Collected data

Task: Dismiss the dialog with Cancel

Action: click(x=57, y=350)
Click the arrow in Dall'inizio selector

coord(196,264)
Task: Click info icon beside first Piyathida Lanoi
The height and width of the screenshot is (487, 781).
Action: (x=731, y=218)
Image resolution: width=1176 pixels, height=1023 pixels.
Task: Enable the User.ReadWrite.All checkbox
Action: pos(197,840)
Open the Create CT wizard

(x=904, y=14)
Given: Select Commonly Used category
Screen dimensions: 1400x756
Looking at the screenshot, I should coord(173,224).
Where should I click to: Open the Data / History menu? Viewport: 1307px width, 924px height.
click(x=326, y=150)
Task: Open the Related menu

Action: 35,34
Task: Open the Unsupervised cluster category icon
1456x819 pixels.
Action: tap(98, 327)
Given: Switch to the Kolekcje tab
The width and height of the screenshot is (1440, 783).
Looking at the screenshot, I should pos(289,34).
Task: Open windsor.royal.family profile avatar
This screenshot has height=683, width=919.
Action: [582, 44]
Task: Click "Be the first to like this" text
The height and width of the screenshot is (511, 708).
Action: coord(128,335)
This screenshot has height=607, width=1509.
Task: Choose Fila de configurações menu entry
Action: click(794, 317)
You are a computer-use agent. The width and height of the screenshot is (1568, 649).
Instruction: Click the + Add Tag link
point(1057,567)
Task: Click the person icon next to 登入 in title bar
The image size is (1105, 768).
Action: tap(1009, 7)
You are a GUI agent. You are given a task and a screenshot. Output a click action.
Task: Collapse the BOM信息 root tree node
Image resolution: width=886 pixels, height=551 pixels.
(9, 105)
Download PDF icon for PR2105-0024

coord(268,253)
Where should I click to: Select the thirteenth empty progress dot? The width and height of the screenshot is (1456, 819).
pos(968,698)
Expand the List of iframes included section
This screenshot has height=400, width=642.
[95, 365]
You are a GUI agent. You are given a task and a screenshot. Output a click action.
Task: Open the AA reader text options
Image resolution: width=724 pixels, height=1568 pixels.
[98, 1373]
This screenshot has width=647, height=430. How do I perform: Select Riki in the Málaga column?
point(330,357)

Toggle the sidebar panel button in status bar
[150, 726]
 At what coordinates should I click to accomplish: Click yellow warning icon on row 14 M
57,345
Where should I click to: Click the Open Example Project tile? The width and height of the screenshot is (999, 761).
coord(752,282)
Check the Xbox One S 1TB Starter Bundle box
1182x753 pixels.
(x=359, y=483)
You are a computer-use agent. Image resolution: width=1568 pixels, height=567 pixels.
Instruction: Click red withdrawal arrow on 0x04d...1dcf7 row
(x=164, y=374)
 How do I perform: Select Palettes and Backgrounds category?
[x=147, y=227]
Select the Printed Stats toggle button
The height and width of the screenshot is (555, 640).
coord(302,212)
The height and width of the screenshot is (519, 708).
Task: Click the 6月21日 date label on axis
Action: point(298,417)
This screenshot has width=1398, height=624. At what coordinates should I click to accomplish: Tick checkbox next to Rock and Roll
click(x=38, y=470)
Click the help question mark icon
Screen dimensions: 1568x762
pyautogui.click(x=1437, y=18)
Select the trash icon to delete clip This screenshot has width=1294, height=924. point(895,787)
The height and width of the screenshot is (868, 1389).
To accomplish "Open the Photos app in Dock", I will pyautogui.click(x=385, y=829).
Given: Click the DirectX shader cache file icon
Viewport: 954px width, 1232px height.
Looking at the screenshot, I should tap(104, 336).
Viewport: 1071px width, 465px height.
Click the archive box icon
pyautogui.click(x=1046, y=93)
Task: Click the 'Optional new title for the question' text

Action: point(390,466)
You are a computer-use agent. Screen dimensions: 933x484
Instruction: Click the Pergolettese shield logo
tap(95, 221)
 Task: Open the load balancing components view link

▶ [Task]:
Rewrite all of the records above, replacing every occurrence of "Instruction" with "Directive" and leaving everything else unchanged.

▶ [Solution below]:
Task: Dismiss the dialog with Cancel

Action: click(x=57, y=350)
Click the arrow in Dall'inizio selector

coord(196,264)
Task: Click info icon beside first Piyathida Lanoi
The height and width of the screenshot is (487, 781).
Action: (x=731, y=218)
Image resolution: width=1176 pixels, height=1023 pixels.
Task: Enable the User.ReadWrite.All checkbox
Action: pos(197,840)
Open the Create CT wizard

(x=904, y=14)
Given: Select Commonly Used category
Screen dimensions: 1400x756
Looking at the screenshot, I should coord(173,224).
Where should I click to: Open the Data / History menu? Viewport: 1307px width, 924px height.
click(x=326, y=150)
Task: Open the Related menu

Action: 35,34
Task: Open the Unsupervised cluster category icon
1456x819 pixels.
Action: tap(98, 327)
Given: Switch to the Kolekcje tab
The width and height of the screenshot is (1440, 783).
Looking at the screenshot, I should pos(289,34).
Task: Open windsor.royal.family profile avatar
This screenshot has height=683, width=919.
Action: [582, 44]
Task: Click "Be the first to like this" text
The height and width of the screenshot is (511, 708).
Action: coord(128,335)
This screenshot has height=607, width=1509.
Task: Choose Fila de configurações menu entry
Action: click(794, 317)
You are a computer-use agent. The width and height of the screenshot is (1568, 649).
Directive: Click the + Add Tag link
point(1057,567)
Task: Click the person icon next to 登入 in title bar
The image size is (1105, 768).
Action: tap(1009, 7)
You are a GUI agent. You are given a task and a screenshot. Output a click action.
Task: Collapse the BOM信息 root tree node
Image resolution: width=886 pixels, height=551 pixels.
(9, 105)
Download PDF icon for PR2105-0024

coord(268,253)
Where should I click to: Select the thirteenth empty progress dot? The width and height of the screenshot is (1456, 819).
pos(968,698)
Expand the List of iframes included section
This screenshot has height=400, width=642.
[95, 365]
You are a GUI agent. You are given a task and a screenshot. Output a click action.
Task: Open the AA reader text options
Image resolution: width=724 pixels, height=1568 pixels.
[98, 1373]
This screenshot has width=647, height=430. How do I perform: Select Riki in the Málaga column?
point(330,357)

Toggle the sidebar panel button in status bar
[150, 726]
 At what coordinates should I click to accomplish: Click yellow warning icon on row 14 M
57,345
Where should I click to: Click the Open Example Project tile? The width and height of the screenshot is (999, 761).
coord(752,282)
Check the Xbox One S 1TB Starter Bundle box
1182x753 pixels.
(x=359, y=483)
You are a computer-use agent. Image resolution: width=1568 pixels, height=567 pixels.
Directive: Click red withdrawal arrow on 0x04d...1dcf7 row
(x=164, y=374)
 How do I perform: Select Palettes and Backgrounds category?
[x=147, y=227]
Select the Printed Stats toggle button
The height and width of the screenshot is (555, 640).
coord(302,212)
The height and width of the screenshot is (519, 708).
Task: Click the 6月21日 date label on axis
Action: point(298,417)
This screenshot has width=1398, height=624. At what coordinates should I click to accomplish: Tick checkbox next to Rock and Roll
click(x=38, y=470)
Click the help question mark icon
Screen dimensions: 1568x762
pyautogui.click(x=1437, y=18)
Select the trash icon to delete clip This screenshot has width=1294, height=924. point(895,787)
The height and width of the screenshot is (868, 1389).
To accomplish "Open the Photos app in Dock", I will pyautogui.click(x=385, y=829).
Given: Click the DirectX shader cache file icon
Viewport: 954px width, 1232px height.
Looking at the screenshot, I should tap(104, 336).
Viewport: 1071px width, 465px height.
Click the archive box icon
pyautogui.click(x=1046, y=93)
Task: Click the 'Optional new title for the question' text

Action: point(390,466)
You are a computer-use agent. Screen dimensions: 933x484
Directive: Click the Pergolettese shield logo
tap(95, 221)
 Task: Open the load balancing components view link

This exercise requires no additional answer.